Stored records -
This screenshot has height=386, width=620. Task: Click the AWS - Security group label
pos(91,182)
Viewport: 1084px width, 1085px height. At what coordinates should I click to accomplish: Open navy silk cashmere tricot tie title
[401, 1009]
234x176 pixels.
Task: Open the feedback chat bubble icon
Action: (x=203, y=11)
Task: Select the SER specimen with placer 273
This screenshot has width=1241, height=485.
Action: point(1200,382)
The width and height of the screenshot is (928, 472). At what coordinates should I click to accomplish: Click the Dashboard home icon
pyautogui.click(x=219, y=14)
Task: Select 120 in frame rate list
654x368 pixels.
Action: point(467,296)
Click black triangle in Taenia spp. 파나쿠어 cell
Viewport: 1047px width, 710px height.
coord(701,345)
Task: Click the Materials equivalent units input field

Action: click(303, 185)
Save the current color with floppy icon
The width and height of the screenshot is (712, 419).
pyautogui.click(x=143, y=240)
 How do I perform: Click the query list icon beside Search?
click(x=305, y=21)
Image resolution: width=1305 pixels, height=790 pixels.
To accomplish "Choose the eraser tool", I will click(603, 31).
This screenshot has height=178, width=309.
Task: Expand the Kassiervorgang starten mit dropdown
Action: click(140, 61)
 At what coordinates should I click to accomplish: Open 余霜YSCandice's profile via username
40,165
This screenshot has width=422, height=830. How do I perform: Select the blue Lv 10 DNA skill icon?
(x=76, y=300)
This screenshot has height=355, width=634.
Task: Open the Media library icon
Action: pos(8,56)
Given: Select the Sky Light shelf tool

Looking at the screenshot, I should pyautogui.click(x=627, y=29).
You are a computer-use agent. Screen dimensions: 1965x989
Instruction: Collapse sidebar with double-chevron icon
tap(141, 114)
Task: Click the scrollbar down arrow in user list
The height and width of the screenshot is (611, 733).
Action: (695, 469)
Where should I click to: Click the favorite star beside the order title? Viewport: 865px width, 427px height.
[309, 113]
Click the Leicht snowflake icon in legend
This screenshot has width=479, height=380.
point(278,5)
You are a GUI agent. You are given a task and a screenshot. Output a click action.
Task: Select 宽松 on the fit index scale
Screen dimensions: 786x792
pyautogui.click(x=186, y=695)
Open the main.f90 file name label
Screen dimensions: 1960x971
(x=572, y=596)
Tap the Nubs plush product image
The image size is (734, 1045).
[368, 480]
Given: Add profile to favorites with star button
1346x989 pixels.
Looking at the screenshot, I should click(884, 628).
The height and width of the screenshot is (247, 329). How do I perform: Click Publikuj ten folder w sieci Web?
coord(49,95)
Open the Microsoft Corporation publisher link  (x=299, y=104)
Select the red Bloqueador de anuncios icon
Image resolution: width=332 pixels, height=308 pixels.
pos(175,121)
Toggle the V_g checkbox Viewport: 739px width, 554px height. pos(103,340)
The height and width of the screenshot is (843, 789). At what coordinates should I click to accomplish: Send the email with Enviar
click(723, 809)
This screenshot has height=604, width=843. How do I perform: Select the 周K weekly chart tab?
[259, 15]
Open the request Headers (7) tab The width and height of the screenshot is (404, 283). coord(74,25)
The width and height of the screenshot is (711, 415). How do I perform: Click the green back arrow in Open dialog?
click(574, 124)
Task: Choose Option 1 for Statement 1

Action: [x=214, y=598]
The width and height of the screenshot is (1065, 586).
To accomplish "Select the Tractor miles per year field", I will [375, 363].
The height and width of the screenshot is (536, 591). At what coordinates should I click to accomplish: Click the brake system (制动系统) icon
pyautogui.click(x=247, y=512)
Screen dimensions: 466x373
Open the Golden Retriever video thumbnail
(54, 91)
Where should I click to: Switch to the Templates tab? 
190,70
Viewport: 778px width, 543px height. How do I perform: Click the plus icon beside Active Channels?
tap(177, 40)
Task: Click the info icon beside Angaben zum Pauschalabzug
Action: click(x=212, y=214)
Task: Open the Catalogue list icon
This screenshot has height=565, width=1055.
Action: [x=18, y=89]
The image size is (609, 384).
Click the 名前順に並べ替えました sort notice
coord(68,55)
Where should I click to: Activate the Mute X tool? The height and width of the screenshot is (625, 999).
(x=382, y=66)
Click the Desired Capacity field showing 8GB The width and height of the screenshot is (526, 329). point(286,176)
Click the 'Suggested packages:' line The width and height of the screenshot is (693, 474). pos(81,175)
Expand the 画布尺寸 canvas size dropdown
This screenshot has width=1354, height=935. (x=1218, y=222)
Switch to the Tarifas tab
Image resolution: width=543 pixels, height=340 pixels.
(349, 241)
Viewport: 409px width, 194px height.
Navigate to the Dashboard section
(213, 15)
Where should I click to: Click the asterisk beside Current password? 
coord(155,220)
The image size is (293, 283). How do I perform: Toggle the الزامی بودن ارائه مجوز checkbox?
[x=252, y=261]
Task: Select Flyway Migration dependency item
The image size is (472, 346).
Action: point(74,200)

SET PROBLEM - Reproduce every one of the rows above, line for line and without any change.

RESPONSE TO THE EXERCISE -
This screenshot has height=386, width=620. Task: Click the AWS - Security group label
pos(91,182)
Viewport: 1084px width, 1085px height. At what coordinates should I click to accomplish: Open navy silk cashmere tricot tie title
[401, 1009]
234x176 pixels.
Task: Open the feedback chat bubble icon
Action: (x=203, y=11)
Task: Select the SER specimen with placer 273
This screenshot has width=1241, height=485.
Action: point(1200,382)
The width and height of the screenshot is (928, 472). At what coordinates should I click to accomplish: Click the Dashboard home icon
pyautogui.click(x=219, y=14)
Task: Select 120 in frame rate list
654x368 pixels.
Action: point(467,296)
Click black triangle in Taenia spp. 파나쿠어 cell
Viewport: 1047px width, 710px height.
coord(701,345)
Task: Click the Materials equivalent units input field

Action: click(303, 185)
Save the current color with floppy icon
The width and height of the screenshot is (712, 419).
pyautogui.click(x=143, y=240)
 How do I perform: Click the query list icon beside Search?
click(x=305, y=21)
Image resolution: width=1305 pixels, height=790 pixels.
To accomplish "Choose the eraser tool", I will click(603, 31).
This screenshot has height=178, width=309.
Task: Expand the Kassiervorgang starten mit dropdown
Action: click(140, 61)
 At what coordinates should I click to accomplish: Open 余霜YSCandice's profile via username
40,165
This screenshot has width=422, height=830. How do I perform: Select the blue Lv 10 DNA skill icon?
(x=76, y=300)
This screenshot has height=355, width=634.
Task: Open the Media library icon
Action: pos(8,56)
Given: Select the Sky Light shelf tool

Looking at the screenshot, I should pyautogui.click(x=627, y=29).
You are a computer-use agent. Screen dimensions: 1965x989
Instruction: Collapse sidebar with double-chevron icon
tap(141, 114)
Task: Click the scrollbar down arrow in user list
The height and width of the screenshot is (611, 733).
Action: (695, 469)
Where should I click to: Click the favorite star beside the order title? Viewport: 865px width, 427px height.
[309, 113]
Click the Leicht snowflake icon in legend
This screenshot has width=479, height=380.
point(278,5)
You are a GUI agent. You are given a task and a screenshot. Output a click action.
Task: Select 宽松 on the fit index scale
Screen dimensions: 786x792
pyautogui.click(x=186, y=695)
Open the main.f90 file name label
Screen dimensions: 1960x971
(x=572, y=596)
Tap the Nubs plush product image
The image size is (734, 1045).
[368, 480]
Given: Add profile to favorites with star button
1346x989 pixels.
Looking at the screenshot, I should click(884, 628).
The height and width of the screenshot is (247, 329). How do I perform: Click Publikuj ten folder w sieci Web?
coord(49,95)
Open the Microsoft Corporation publisher link  (x=299, y=104)
Select the red Bloqueador de anuncios icon
Image resolution: width=332 pixels, height=308 pixels.
pos(175,121)
Toggle the V_g checkbox Viewport: 739px width, 554px height. pos(103,340)
The height and width of the screenshot is (843, 789). At what coordinates should I click to accomplish: Send the email with Enviar
click(723, 809)
This screenshot has height=604, width=843. How do I perform: Select the 周K weekly chart tab?
[259, 15]
Open the request Headers (7) tab The width and height of the screenshot is (404, 283). coord(74,25)
The width and height of the screenshot is (711, 415). How do I perform: Click the green back arrow in Open dialog?
click(574, 124)
Task: Choose Option 1 for Statement 1

Action: [x=214, y=598]
The width and height of the screenshot is (1065, 586).
To accomplish "Select the Tractor miles per year field", I will [375, 363].
The height and width of the screenshot is (536, 591). At what coordinates should I click to accomplish: Click the brake system (制动系统) icon
pyautogui.click(x=247, y=512)
Screen dimensions: 466x373
Open the Golden Retriever video thumbnail
(54, 91)
Where should I click to: Switch to the Templates tab? 
190,70
Viewport: 778px width, 543px height. How do I perform: Click the plus icon beside Active Channels?
tap(177, 40)
Task: Click the info icon beside Angaben zum Pauschalabzug
Action: click(x=212, y=214)
Task: Open the Catalogue list icon
This screenshot has height=565, width=1055.
Action: [x=18, y=89]
The image size is (609, 384).
Click the 名前順に並べ替えました sort notice
coord(68,55)
Where should I click to: Activate the Mute X tool? The height and width of the screenshot is (625, 999).
(x=382, y=66)
Click the Desired Capacity field showing 8GB The width and height of the screenshot is (526, 329). point(286,176)
Click the 'Suggested packages:' line The width and height of the screenshot is (693, 474). pos(81,175)
Expand the 画布尺寸 canvas size dropdown
This screenshot has width=1354, height=935. (x=1218, y=222)
Switch to the Tarifas tab
Image resolution: width=543 pixels, height=340 pixels.
(349, 241)
Viewport: 409px width, 194px height.
Navigate to the Dashboard section
(213, 15)
Where should I click to: Click the asterisk beside Current password? 
coord(155,220)
The image size is (293, 283). How do I perform: Toggle the الزامی بودن ارائه مجوز checkbox?
[x=252, y=261]
Task: Select Flyway Migration dependency item
The image size is (472, 346).
Action: point(74,200)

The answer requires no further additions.